The province is connected to the Central Highlands by two national roads: 28 from Phan Thiết to Di Linh and Đắk Nông province and 55 from Vũng Tàu to La Gi and Bảo Lộc. Bình Thuận does not have an airport; the nearest commercial airport is located near Đà Lạt.

===Energy===
Hàm Thuận hydropower plant is located in the northwest of the province. Bình Thuận is the site of several new energy projects and will be important for Vietnam's diversification away from hydropower. Bình Thuận has significant potential for wind power generation, estimated at 3,000 MW. The wind power project in Tuy Phong District, was set to be hooked up to the national electricity grid by 2009. The large wind energy project is expected to help boost regional socio-economic development and pave the way for further exploitation of renewable energy sources in the country.
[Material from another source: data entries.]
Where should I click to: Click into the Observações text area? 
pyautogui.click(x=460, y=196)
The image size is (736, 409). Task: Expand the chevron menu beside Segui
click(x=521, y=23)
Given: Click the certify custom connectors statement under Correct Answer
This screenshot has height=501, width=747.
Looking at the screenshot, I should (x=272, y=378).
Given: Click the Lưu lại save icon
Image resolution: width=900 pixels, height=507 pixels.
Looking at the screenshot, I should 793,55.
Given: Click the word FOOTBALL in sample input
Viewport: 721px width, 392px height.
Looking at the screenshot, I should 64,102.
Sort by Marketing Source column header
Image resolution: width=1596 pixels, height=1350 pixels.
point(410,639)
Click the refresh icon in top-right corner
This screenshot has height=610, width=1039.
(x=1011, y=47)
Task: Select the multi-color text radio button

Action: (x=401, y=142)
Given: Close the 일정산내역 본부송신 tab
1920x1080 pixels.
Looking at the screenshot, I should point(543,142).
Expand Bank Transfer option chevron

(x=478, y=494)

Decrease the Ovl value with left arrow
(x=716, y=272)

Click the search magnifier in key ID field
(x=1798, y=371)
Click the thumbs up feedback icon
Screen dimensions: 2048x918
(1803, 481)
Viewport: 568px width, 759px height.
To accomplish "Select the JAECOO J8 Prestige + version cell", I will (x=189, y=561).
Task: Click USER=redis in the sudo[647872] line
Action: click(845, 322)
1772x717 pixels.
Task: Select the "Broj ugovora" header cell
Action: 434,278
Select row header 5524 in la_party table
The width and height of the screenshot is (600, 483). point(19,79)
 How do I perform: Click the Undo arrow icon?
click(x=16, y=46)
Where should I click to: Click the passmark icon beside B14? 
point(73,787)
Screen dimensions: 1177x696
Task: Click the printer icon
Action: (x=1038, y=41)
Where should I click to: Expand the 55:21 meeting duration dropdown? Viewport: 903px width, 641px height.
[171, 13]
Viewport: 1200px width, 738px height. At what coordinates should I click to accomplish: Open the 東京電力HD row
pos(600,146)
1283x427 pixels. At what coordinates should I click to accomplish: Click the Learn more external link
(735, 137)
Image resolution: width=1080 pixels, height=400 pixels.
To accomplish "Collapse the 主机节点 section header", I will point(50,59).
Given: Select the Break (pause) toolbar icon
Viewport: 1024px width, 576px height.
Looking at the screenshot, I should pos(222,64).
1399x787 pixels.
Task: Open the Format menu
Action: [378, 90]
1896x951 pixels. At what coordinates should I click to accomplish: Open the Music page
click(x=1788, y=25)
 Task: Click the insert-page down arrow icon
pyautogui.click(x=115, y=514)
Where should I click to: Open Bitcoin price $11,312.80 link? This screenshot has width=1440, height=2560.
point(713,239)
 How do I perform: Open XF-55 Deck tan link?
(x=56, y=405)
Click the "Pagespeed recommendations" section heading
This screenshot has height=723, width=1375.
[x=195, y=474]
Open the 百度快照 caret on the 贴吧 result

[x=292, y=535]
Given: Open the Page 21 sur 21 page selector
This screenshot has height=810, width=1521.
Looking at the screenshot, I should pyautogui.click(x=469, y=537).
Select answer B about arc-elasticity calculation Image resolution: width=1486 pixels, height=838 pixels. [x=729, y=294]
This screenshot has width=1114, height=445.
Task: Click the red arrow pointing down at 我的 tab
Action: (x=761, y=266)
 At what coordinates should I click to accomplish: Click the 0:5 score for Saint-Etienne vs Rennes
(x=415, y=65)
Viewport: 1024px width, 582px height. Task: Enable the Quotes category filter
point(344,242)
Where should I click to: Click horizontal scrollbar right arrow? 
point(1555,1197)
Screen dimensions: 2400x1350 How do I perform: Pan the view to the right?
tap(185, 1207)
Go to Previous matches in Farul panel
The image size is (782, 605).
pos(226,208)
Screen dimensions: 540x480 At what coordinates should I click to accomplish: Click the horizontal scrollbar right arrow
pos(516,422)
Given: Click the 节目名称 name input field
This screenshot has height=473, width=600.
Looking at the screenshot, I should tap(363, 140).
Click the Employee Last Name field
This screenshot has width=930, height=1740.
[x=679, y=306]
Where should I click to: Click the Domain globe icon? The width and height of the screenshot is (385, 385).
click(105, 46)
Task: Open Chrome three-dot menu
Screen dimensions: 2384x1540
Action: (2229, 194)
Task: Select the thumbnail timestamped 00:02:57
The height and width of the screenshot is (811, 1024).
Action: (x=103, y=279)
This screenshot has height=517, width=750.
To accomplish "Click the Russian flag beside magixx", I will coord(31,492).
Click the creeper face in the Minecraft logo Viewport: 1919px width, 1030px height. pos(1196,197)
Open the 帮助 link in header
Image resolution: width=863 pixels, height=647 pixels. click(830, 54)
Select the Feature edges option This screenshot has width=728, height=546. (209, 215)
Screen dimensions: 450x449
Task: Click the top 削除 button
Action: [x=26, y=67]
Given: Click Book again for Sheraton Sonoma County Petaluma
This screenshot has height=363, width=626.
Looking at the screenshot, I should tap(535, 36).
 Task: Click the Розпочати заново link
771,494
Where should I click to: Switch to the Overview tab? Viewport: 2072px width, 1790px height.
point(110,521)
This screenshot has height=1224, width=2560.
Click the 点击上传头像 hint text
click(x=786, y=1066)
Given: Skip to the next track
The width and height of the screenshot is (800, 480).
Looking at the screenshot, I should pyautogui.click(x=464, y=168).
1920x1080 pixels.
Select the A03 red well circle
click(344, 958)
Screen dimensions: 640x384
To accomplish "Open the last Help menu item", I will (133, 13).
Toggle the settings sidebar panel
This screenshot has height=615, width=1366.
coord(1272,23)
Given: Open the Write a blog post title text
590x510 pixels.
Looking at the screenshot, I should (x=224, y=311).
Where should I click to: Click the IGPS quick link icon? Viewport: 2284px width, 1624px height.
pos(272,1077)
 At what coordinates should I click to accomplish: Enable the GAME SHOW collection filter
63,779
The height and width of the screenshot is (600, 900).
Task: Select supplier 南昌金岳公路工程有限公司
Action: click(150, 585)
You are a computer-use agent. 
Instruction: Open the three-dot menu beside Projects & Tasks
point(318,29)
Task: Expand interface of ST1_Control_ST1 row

Located on Highway 1, the section running through Bình Thuận Commune, the Wind Power Plant 1 is about 300 meters from the coast. This is an arid area usually short in rainfall but abundant in wind. Other wind power projects are in preparation, with 12 licenses issued as of August 2010. However, the land for many of these projects overlaps with land with rich titanium reserves. These overlaps have remained unresolved for several years.

A thermoelectric plant is under construction in Tuy Phong District in the east of the province. It is a cooperation of EVN and Chinese investors and projected to generate 1,200MW of electricity.